“奶奶快尝尝呀~”
林夫人笑得合不拢嘴,咬下一口,清凉的味道似是扫除热气一般。
“嗯!真好吃!”
知秋手艺堪比御厨,说好吃是真的很好吃。
美食最能拉近人与人的距离,林家栋夫妻对几人的态度不由得温和了许多。
“不知道两位公子前来所为何事?”
许逸楠将他们商量好的事告诉村长,林家栋夫妻二人顿时愣住了。
“你是说,要把大头都给村民?这,这对你们有何好处?”
许逸飞再憨也知道不好直说,下意识转头看向弟弟。
二弟脑筋灵活,定有别的说辞。
之所以是流放地
“村长,我们不会种田,但粮税得交,说是我们雇村民,
但事实上,是我们求着村民帮忙,这大头给村里是应该的,
村长放心,我们会寻别的活计,绝不会拖欠工钱!”
许逸楠笑着解释。
林家栋看着两人,确实不像能干农活的。
他叹了口气,摇了摇头:“实话实说,这农田并非我们不想种,
林家村之所以会成为流放地,除了靠山野兽多,还因为每年夏秋暴雨会淹没耕地,
你现在瞧那耕地全是杂草那么高,就是每年水退长的,春天茂盛得厉害,
夏天水涨,全是淤泥,有时候还会踩一脚下去就把人给吸住,
能种的地大多都已经被我们村民种了,你瞧那水稻,还是前几年一个流放的农官搞起来的。

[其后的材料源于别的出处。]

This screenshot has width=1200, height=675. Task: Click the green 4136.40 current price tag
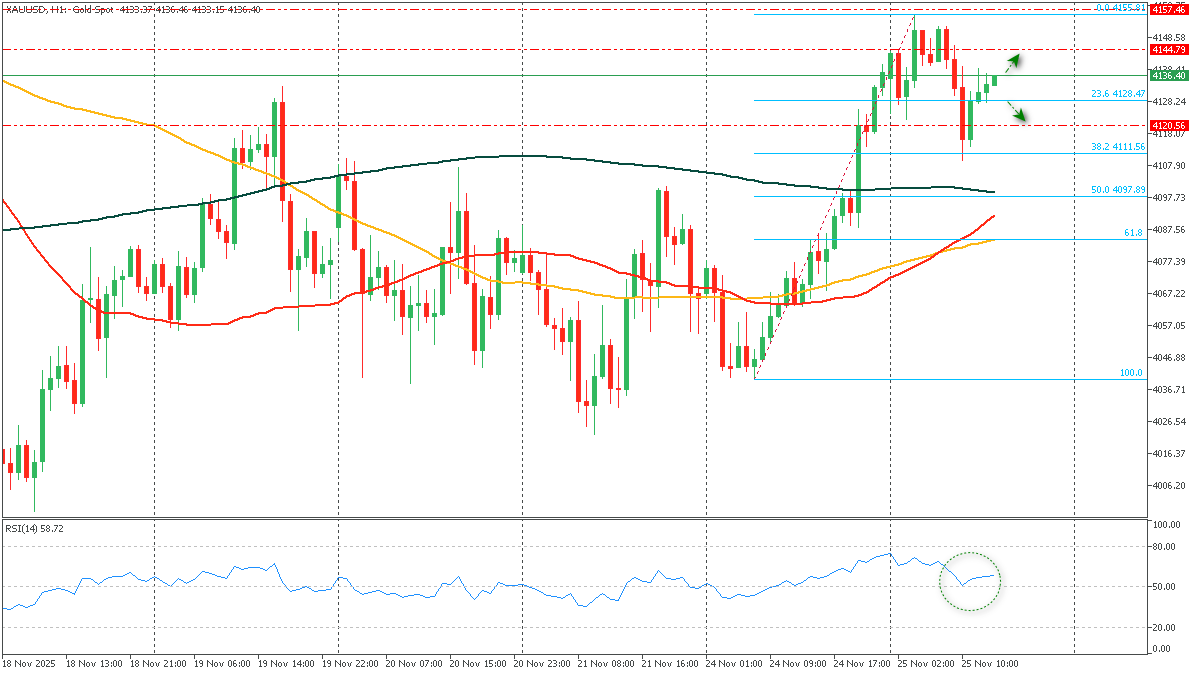tap(1168, 75)
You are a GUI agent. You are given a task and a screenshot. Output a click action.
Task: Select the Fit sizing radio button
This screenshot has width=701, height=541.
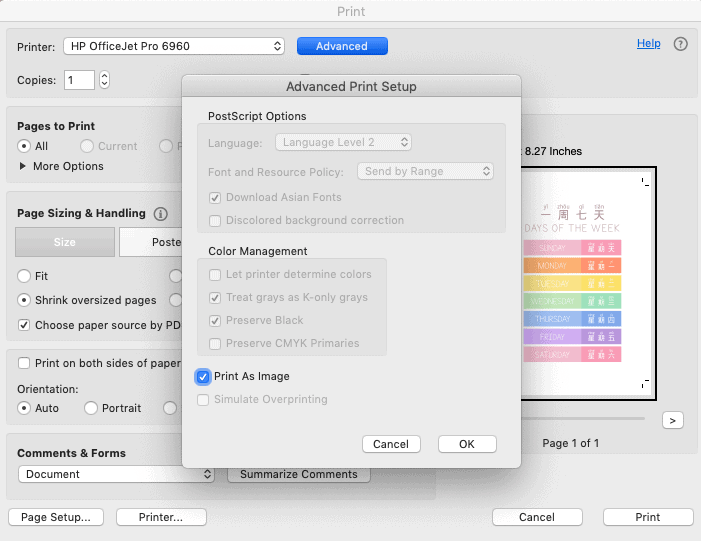coord(25,276)
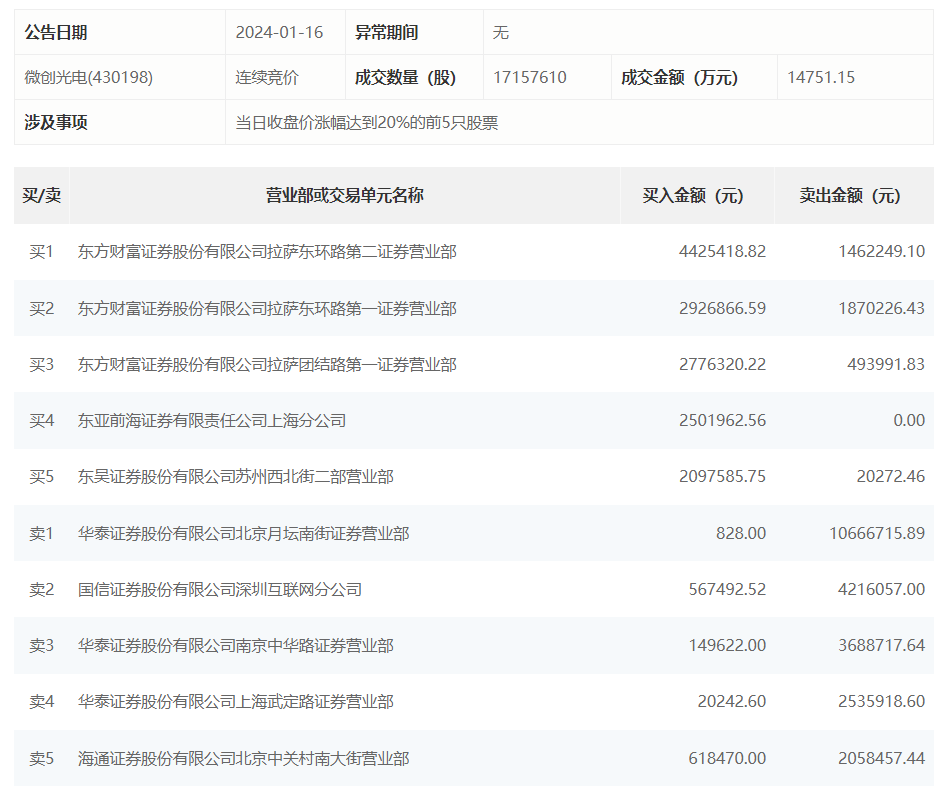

”
说白了,就是这些农田基本很难种出来。
不然为什么叫流放地?
听了林家栋的话,许逸楠和云昭都愣住了。
他们以前从未接触过农作,对这些一窍不通。
原是想村民了解,雇佣便可。
如今看来,他们对这方面知识着实认知太少了。
而云昭愣怔,却是在想前世。
她是后来嫁到淮南才对岭南有所认识。
淮南比岭南的条件好,比岭南富庶不止一星半点。
她依稀记得,后来有人在岭南推广水田,大兴水利,让岭南的农业环境好上了不少。
只是这些都需要大量银钱,很快就停滞不前。
她刚嫁到淮南时,当时的观州知州还曾到淮南借银粮。
似乎就是为了给水利拨银。
只是淮南王府腐朽多年,到沐阳羡继位时,王府更是亏空。
后来她听说听雨阁曾协助知州,只是有没有成功完工,就不得而知了。
因为那时,她这个淮南王王妃明面上已经死了。
林家栋看着舅甥一下子蔫了,有些于心不忍。
“我看你们跟新任知州关系好像不错,不如你们跟他商量,以银钱代替吧?”
从前也不是没人这么做。
这些人说是流放,但许多官场的关系还在,偶有通融的。
真正流放受苦的,也就只有那些官职低下,被牵连,或是得罪人的。